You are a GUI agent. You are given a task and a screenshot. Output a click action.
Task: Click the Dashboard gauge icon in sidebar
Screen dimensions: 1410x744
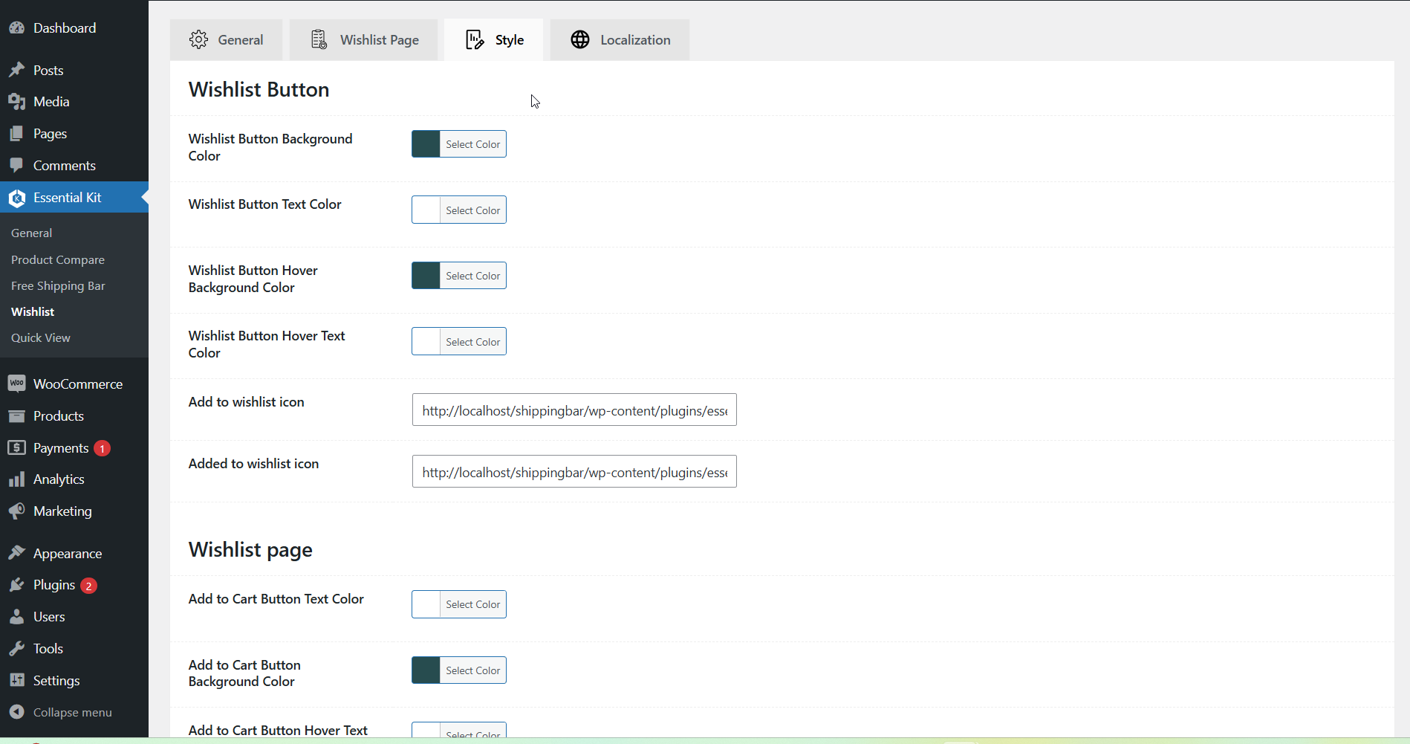coord(16,28)
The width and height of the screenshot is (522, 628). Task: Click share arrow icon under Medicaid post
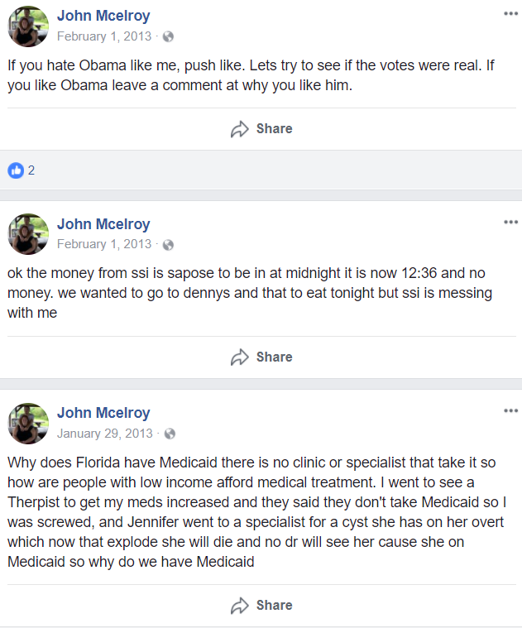[x=240, y=606]
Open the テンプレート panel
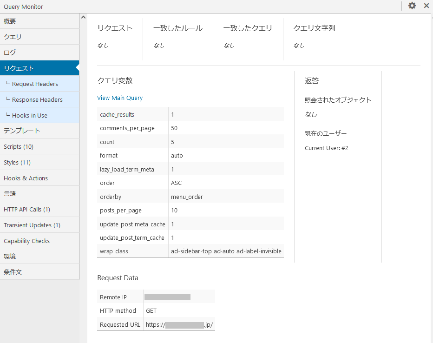Image resolution: width=433 pixels, height=343 pixels. pyautogui.click(x=39, y=131)
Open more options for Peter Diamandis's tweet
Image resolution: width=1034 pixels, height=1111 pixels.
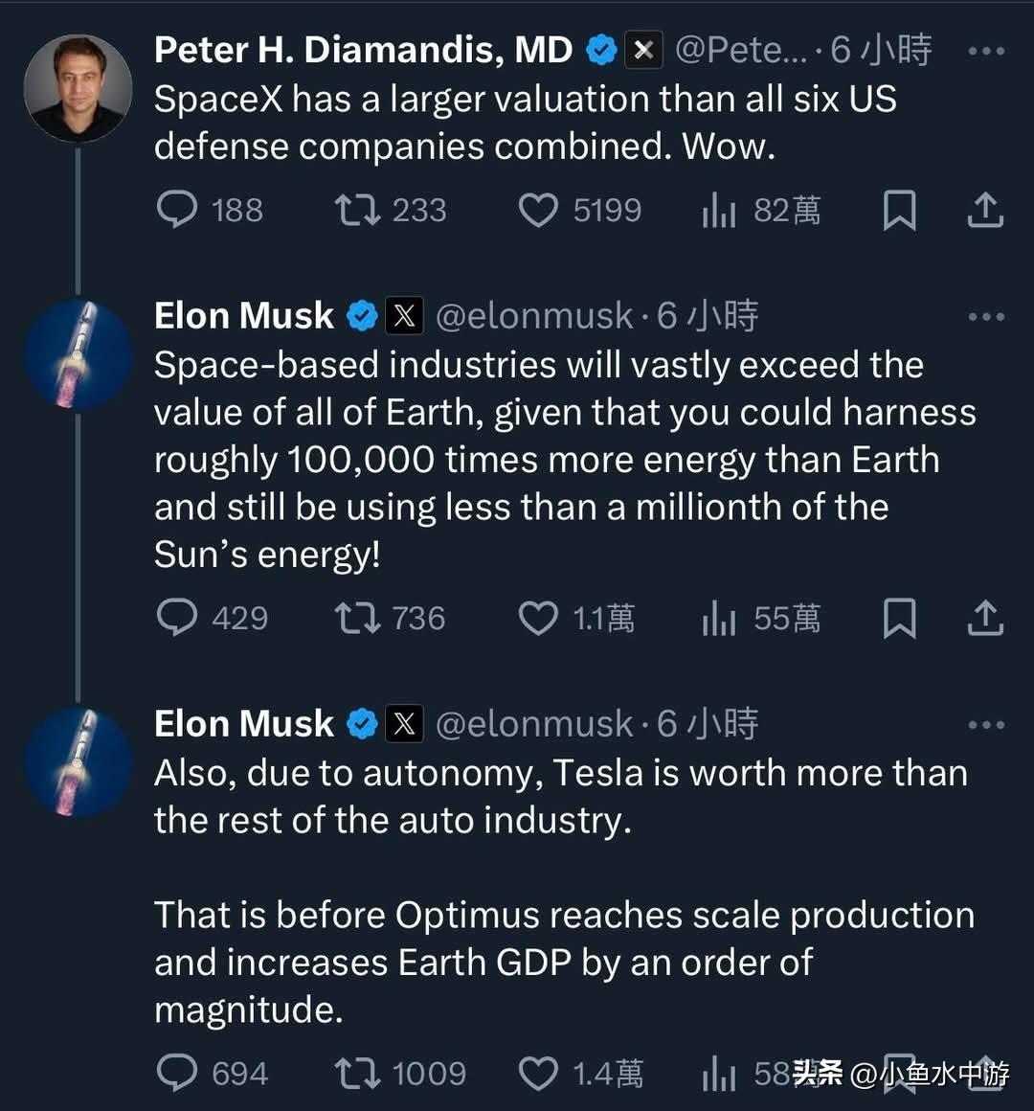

* * * *

# [ACTIVITY]
Exactly retype each record above, dropping images.

# [RESPONSE AREA]
You are a GUI agent. You are given a task and a screenshot. Output a click action.
Task: Click the Dashboard gauge icon in sidebar
Screen dimensions: 1410x744
coord(16,28)
The width and height of the screenshot is (522, 628). Task: Click share arrow icon under Medicaid post
[x=240, y=606]
Open the テンプレート panel
Image resolution: width=433 pixels, height=343 pixels. pyautogui.click(x=39, y=131)
Open more options for Peter Diamandis's tweet
Image resolution: width=1034 pixels, height=1111 pixels.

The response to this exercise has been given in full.